Material for the task START

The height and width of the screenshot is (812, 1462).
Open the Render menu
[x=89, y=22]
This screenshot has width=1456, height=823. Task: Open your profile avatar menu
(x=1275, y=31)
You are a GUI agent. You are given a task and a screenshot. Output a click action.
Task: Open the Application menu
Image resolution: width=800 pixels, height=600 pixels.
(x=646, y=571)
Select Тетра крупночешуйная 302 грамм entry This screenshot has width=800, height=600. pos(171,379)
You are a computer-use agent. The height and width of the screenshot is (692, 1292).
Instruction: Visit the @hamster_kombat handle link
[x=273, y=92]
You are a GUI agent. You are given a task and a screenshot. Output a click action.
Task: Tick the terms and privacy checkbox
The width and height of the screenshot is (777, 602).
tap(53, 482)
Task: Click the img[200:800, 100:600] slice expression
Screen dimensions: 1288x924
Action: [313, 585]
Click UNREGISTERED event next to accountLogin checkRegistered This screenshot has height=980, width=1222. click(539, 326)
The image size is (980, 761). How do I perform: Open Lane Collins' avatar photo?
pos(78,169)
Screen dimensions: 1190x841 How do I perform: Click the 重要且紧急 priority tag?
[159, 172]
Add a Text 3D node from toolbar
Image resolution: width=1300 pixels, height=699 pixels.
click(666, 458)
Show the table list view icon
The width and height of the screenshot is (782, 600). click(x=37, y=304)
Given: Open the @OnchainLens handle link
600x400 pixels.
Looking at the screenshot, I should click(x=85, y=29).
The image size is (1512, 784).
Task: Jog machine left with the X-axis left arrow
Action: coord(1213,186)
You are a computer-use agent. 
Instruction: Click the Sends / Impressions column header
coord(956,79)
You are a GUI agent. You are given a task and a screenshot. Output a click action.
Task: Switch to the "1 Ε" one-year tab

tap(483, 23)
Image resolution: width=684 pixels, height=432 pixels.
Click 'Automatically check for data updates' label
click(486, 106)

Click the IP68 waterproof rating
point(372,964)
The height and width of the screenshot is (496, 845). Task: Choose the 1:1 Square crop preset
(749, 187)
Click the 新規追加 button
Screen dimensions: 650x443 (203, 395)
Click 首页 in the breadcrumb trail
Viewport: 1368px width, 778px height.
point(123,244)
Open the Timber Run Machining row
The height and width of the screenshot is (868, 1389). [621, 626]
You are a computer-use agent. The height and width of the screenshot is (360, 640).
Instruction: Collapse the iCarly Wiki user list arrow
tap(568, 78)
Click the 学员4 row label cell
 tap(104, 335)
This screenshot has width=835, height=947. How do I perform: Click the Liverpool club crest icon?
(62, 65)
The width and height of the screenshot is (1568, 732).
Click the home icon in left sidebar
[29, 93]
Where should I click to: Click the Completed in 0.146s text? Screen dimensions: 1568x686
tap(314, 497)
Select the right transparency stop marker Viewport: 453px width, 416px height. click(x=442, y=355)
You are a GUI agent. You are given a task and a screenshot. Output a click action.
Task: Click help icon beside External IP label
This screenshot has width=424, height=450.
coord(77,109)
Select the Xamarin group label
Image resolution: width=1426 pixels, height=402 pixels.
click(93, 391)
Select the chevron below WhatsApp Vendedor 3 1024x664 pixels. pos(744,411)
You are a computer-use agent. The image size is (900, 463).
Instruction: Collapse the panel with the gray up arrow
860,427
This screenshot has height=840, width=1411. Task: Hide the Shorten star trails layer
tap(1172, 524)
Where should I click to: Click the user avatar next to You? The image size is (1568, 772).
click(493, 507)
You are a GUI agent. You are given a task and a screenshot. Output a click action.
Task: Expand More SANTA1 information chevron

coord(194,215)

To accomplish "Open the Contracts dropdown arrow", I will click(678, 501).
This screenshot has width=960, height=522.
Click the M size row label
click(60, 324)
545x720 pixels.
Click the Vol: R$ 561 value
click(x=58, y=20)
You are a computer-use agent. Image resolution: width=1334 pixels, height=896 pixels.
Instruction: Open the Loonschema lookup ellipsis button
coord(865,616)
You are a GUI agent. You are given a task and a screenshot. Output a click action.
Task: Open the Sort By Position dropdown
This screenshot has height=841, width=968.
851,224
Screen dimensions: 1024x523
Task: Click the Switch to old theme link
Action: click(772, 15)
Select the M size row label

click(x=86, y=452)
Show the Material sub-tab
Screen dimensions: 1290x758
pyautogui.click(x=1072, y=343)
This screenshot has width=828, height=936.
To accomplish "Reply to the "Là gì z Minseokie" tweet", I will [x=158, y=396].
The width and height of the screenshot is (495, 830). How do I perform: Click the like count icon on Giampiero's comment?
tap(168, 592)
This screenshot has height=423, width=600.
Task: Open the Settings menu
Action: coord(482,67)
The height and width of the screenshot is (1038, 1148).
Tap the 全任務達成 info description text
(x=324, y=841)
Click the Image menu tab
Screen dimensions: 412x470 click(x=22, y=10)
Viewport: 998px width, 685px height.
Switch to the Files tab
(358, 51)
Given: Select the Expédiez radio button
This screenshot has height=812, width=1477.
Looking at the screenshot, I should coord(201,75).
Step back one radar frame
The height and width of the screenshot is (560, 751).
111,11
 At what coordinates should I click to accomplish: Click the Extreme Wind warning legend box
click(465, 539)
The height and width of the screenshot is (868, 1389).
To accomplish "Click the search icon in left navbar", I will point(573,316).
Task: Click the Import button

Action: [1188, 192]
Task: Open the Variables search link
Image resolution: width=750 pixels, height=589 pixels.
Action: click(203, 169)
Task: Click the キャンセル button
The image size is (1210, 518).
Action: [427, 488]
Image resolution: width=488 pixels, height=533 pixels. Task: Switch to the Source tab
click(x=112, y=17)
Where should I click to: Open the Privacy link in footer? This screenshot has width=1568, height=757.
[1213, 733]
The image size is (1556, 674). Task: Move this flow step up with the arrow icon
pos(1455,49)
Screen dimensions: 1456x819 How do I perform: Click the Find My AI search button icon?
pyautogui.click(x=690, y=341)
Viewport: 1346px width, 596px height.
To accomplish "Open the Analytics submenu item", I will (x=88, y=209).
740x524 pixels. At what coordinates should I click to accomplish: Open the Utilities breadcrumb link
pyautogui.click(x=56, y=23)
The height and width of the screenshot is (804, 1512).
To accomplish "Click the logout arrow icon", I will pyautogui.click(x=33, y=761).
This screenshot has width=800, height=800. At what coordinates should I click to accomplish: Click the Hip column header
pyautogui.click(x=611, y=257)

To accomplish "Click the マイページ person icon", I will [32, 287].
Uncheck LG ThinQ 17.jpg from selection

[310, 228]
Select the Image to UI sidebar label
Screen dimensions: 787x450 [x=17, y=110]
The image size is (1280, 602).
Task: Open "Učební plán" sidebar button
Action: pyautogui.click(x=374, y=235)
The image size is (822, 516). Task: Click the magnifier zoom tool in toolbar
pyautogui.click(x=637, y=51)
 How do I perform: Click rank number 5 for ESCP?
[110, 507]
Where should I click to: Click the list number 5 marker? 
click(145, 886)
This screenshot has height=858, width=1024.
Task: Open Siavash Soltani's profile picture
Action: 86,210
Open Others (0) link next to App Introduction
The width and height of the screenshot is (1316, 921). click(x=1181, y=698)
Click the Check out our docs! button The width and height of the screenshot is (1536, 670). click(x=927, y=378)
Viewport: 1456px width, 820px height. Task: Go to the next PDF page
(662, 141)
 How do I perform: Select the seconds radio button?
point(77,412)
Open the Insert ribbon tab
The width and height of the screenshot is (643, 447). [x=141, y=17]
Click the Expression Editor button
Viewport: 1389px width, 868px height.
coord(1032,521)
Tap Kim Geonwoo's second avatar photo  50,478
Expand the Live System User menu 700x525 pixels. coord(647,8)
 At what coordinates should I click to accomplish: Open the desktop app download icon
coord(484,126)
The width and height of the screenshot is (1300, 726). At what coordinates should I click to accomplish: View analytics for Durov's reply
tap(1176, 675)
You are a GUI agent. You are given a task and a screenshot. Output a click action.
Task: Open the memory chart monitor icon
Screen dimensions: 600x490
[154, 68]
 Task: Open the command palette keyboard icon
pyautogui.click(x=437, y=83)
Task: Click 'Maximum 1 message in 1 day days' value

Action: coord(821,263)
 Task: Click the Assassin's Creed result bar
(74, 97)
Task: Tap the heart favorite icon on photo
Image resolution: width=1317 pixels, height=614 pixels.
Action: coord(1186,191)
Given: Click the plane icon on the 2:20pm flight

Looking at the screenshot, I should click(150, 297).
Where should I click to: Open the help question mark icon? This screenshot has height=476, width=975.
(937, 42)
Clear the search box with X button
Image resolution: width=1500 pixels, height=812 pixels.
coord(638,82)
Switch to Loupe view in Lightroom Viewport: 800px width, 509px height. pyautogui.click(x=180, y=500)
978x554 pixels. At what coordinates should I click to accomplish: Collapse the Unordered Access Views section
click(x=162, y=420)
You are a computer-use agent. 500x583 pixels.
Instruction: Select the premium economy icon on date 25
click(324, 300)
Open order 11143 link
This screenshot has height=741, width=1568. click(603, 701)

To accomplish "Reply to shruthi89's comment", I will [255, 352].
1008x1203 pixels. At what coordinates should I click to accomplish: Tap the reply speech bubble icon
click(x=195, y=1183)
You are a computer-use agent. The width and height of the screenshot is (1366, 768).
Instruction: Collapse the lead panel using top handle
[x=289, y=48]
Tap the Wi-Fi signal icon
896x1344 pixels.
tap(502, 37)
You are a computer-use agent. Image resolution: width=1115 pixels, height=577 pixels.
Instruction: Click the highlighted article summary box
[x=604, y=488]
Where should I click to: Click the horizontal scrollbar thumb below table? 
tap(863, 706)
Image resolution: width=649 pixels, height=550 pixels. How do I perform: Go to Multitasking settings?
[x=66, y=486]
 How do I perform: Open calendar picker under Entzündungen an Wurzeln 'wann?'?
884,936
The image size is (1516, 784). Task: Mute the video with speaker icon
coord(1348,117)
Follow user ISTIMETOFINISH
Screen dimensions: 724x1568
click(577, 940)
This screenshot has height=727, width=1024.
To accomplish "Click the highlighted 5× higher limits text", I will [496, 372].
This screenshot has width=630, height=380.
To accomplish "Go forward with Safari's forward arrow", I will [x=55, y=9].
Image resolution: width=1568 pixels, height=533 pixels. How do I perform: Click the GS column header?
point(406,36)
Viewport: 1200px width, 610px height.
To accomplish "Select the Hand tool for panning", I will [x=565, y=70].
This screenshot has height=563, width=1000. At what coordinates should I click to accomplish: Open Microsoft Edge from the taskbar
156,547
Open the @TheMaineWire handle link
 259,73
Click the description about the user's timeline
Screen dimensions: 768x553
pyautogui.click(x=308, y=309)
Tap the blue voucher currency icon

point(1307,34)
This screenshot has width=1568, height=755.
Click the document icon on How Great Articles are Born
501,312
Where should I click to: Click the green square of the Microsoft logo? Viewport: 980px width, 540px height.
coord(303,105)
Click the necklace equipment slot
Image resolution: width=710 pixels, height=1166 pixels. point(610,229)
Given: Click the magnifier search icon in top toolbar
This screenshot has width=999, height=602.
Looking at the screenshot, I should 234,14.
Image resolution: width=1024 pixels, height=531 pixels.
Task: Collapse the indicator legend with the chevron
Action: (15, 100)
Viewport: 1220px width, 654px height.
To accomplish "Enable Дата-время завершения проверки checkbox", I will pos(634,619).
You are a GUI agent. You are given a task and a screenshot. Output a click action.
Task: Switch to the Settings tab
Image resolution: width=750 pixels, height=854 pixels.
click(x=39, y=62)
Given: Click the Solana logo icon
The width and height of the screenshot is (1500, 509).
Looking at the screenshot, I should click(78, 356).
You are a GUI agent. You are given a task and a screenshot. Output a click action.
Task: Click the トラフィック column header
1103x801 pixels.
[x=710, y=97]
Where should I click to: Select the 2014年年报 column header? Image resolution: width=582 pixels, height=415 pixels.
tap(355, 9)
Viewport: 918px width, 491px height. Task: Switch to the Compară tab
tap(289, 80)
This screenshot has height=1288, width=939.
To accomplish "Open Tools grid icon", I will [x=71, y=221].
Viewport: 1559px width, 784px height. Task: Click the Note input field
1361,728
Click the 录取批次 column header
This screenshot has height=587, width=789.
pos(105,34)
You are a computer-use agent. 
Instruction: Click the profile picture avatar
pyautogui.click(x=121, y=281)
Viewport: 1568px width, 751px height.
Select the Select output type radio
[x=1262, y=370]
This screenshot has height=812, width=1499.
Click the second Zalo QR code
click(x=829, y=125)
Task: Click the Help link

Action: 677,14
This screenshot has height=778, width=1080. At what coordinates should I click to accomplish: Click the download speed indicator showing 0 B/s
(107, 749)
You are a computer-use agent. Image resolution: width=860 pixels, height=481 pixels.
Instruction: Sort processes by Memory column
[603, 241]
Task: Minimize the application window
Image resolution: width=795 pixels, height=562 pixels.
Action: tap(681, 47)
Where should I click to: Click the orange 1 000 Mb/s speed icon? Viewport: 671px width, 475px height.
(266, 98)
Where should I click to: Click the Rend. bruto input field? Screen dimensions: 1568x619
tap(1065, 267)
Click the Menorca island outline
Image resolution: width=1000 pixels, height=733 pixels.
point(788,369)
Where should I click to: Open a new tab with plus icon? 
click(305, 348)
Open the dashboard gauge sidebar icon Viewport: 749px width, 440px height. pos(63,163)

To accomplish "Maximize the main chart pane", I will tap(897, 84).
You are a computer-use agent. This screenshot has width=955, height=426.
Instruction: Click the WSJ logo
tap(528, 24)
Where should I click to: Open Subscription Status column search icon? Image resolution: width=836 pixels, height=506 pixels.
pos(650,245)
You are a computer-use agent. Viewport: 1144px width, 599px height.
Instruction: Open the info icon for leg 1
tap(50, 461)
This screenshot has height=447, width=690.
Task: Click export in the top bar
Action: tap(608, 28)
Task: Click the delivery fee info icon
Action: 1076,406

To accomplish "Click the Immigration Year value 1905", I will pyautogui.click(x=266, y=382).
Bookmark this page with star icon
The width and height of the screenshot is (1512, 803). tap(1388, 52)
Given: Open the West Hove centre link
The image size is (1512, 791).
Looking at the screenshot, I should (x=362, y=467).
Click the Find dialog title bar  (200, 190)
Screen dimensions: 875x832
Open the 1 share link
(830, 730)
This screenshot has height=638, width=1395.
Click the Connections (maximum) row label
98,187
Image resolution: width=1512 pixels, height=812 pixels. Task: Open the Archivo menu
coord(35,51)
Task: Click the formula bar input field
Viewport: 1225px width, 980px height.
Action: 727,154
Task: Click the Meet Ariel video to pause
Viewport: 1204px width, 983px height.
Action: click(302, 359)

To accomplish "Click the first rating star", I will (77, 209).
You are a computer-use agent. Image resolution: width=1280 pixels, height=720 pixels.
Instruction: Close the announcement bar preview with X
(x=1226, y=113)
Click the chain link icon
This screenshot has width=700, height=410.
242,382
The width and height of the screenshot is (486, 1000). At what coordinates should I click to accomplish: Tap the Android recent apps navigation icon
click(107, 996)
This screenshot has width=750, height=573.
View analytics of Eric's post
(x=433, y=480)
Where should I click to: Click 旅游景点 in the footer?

Material for the task END

Pick out every line of the listing containing the word "chart", and show those lines.

Task: Open the memory chart monitor icon
To accomplish "Maximize the main chart pane", I will tap(897, 84).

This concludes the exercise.